Parts of the Air Force Intelligence building in Harasta were reported to have been destroyed in the attack, but there were no reports of casualties.
It would be the Free Syrian Army’s most high-profile attack since Syria’s anti-government protests began.
The attack comes as the Arab League prepares to discuss its response to the crackdown on the unrest in Syria.
The Syrian government has severely restricted access for foreign journalists, and reports of violence are extremely difficult to verify.
The UN says more than 3,500 people have died since protests started in March.

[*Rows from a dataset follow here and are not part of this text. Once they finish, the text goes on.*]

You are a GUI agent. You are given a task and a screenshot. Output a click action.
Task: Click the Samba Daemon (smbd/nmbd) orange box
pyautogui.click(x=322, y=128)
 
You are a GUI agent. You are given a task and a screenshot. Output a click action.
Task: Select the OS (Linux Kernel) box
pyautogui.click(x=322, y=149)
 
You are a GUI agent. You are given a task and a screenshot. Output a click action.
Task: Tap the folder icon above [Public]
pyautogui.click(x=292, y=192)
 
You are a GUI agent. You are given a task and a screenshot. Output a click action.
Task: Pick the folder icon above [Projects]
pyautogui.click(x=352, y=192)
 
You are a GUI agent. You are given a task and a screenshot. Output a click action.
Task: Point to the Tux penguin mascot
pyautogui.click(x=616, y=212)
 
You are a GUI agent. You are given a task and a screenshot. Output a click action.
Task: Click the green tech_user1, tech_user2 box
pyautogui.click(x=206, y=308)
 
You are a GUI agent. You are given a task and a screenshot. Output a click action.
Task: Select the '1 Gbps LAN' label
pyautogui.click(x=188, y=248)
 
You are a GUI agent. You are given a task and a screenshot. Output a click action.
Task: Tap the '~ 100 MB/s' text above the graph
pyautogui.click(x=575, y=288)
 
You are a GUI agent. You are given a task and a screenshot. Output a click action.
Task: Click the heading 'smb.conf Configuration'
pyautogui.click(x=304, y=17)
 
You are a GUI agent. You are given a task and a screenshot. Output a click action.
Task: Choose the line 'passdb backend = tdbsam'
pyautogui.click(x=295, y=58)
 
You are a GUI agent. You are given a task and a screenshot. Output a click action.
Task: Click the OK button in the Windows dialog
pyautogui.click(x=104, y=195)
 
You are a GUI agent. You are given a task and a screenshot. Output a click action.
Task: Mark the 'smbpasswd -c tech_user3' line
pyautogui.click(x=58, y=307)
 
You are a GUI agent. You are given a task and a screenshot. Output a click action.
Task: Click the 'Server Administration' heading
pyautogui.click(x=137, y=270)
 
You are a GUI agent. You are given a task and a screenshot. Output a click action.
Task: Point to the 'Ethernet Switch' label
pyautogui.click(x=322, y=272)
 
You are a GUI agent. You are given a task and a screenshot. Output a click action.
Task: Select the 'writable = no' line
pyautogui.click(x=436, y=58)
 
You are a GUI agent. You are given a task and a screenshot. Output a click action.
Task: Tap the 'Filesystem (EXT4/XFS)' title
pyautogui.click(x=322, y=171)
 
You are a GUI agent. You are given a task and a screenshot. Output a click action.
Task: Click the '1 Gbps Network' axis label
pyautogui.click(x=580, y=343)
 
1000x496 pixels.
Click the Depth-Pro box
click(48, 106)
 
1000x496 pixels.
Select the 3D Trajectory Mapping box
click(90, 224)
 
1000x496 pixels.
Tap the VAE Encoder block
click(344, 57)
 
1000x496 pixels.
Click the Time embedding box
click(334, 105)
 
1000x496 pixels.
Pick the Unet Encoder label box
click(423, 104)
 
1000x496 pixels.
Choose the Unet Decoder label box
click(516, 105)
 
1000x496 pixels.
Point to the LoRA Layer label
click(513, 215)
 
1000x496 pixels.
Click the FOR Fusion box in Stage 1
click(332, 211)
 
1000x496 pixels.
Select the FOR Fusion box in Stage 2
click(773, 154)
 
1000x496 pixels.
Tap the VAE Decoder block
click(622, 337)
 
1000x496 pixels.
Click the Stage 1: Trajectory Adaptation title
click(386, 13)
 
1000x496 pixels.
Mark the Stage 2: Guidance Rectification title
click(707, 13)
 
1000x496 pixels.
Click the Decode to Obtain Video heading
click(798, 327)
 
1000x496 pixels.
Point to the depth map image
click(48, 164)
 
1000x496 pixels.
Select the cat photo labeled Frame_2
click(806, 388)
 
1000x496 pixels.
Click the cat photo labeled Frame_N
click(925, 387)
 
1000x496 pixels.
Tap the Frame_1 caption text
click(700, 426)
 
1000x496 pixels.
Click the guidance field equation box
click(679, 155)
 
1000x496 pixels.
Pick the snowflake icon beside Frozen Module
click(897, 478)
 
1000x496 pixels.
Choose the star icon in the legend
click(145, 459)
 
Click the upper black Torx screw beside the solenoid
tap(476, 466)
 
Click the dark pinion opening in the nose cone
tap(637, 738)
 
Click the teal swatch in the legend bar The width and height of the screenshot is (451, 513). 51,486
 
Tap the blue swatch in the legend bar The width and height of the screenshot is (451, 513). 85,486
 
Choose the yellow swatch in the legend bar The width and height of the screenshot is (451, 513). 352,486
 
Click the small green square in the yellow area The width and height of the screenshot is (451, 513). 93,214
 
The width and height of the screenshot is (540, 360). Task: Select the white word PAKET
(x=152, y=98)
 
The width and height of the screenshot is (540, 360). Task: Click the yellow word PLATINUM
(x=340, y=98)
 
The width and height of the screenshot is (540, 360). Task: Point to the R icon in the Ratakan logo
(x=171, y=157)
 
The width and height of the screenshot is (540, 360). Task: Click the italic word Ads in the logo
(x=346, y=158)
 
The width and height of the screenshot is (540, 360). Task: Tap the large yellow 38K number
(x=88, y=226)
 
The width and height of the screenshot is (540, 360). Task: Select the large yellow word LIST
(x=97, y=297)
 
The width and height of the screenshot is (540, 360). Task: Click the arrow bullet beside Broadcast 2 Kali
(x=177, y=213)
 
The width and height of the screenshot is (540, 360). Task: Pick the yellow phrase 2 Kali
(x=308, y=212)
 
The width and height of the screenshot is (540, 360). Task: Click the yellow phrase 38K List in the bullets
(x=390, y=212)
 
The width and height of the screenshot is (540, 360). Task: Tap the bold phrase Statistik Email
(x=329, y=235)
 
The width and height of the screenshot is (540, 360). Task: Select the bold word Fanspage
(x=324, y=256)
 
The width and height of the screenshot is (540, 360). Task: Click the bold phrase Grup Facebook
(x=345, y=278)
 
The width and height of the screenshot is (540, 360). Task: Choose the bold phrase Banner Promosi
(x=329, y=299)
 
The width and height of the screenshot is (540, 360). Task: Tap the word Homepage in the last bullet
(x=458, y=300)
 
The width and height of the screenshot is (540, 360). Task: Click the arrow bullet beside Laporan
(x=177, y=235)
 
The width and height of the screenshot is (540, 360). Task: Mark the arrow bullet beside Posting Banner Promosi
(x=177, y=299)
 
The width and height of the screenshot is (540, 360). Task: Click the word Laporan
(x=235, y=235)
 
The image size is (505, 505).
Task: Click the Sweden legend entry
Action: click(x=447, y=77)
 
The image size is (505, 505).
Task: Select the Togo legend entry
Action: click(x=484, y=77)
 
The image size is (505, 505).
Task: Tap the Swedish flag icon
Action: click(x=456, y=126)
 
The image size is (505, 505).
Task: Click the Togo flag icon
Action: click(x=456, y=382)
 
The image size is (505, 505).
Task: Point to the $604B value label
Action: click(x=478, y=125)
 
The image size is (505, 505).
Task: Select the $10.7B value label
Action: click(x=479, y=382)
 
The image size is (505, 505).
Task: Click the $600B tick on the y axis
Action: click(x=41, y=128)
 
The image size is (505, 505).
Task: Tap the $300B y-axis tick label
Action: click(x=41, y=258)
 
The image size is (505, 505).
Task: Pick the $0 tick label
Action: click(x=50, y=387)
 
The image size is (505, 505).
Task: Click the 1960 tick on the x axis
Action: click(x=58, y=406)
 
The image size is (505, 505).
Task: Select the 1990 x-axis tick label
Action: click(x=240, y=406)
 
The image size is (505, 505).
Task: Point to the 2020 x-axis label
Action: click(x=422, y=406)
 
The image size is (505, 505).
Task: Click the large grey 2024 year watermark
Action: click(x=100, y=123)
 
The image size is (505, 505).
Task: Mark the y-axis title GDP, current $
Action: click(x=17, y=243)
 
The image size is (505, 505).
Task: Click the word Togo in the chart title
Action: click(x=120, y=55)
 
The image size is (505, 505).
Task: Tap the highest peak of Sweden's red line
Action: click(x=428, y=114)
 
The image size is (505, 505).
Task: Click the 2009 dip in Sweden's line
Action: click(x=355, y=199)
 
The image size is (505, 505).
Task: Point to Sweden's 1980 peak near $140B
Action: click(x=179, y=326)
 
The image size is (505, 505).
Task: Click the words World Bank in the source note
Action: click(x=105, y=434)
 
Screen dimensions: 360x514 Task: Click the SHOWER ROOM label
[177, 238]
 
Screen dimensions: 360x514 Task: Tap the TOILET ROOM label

The Syrian authorities blame the violence on armed gangs and militants.
Army defectors have carried out a number of attacks on military targets in recent weeks but the Harasta incident, if confirmed, would be their most audacious so far.
Such an attack would be significant because Syria’s Air Force Intelligence is one of the most feared state agencies and has been involved in the suppression of protests against President Bashar al-Assad.
The base is also very close to the capital, which has remained relatively quiet in the unrest so far.
The BBC’s Jon Leyne, in Rabat for the Arab League meeting, says reports of the attack show how the situation in Syria is becoming more serious by the hour.
It is also a graphic illustration of how the conflict is moving close to being a civil war rather than a fight between unarmed protesters and the government, says our correspondent.
The Syrian Revolution General Commission – one of a number of opposition groups involved in the Syrian National Council (SNC) – said the army defectors had attacked the building from three sides. Helicopters were also reported to have been hovering around the area.
A resident of Harasta told Reuters: “I heard several explosions, the sound of machine-gun fire being exchanged.”
The Local Co-ordination Committees also confirmed the attack, while the and the UK-based Syrian Observatory for Human Rights said targets in Zamalke, Hamuriya and Douma were also hit.
The Khaled ibn Walid Brigade, part of the Syrian Free Army, welcomed the attack in a statement, the AFP news agency reports.
“We pay tribute to our brothers, the rebel heroes, and may God bless your hands for your dawn operation targeting the intelligence building in Harasta,” it said.
The Free Syrian Army was formed by defectors opposed to Mr Assad a few months ago, and claimed to have 15,000 members by mid-October.
Its stated aim is to work alongside the Syrian people to topple the government and “stand up to the irresponsible military machine which is protecting the regime”.
The rebel army says more soldiers and officers are defecting every day but acknowledges it is not strong enough to take on the state’s military force.
On Tuesday, it was reported to have carried out an ambush in Deraa which left 34 government soldiers dead, according to Syrian activists.
November appears to be the bloodiest month of the eight-month revolt, with well over 300 people killed so far.
Mr Assad is coming under increasing international pressure to end the bloodshed.
The Arab League has already voted to suspend Syria’s membership, and will ratify the action at its meeting in Morocco on Wednesday.
Foreign ministers will also discuss other ways of increasing pressure on Mr Assad’s regime.
Syria, which will not attend the meeting, has condemned the suspension as “shameful and malicious”, accusing other Arab countries of conspiring with the West to undermine the regime.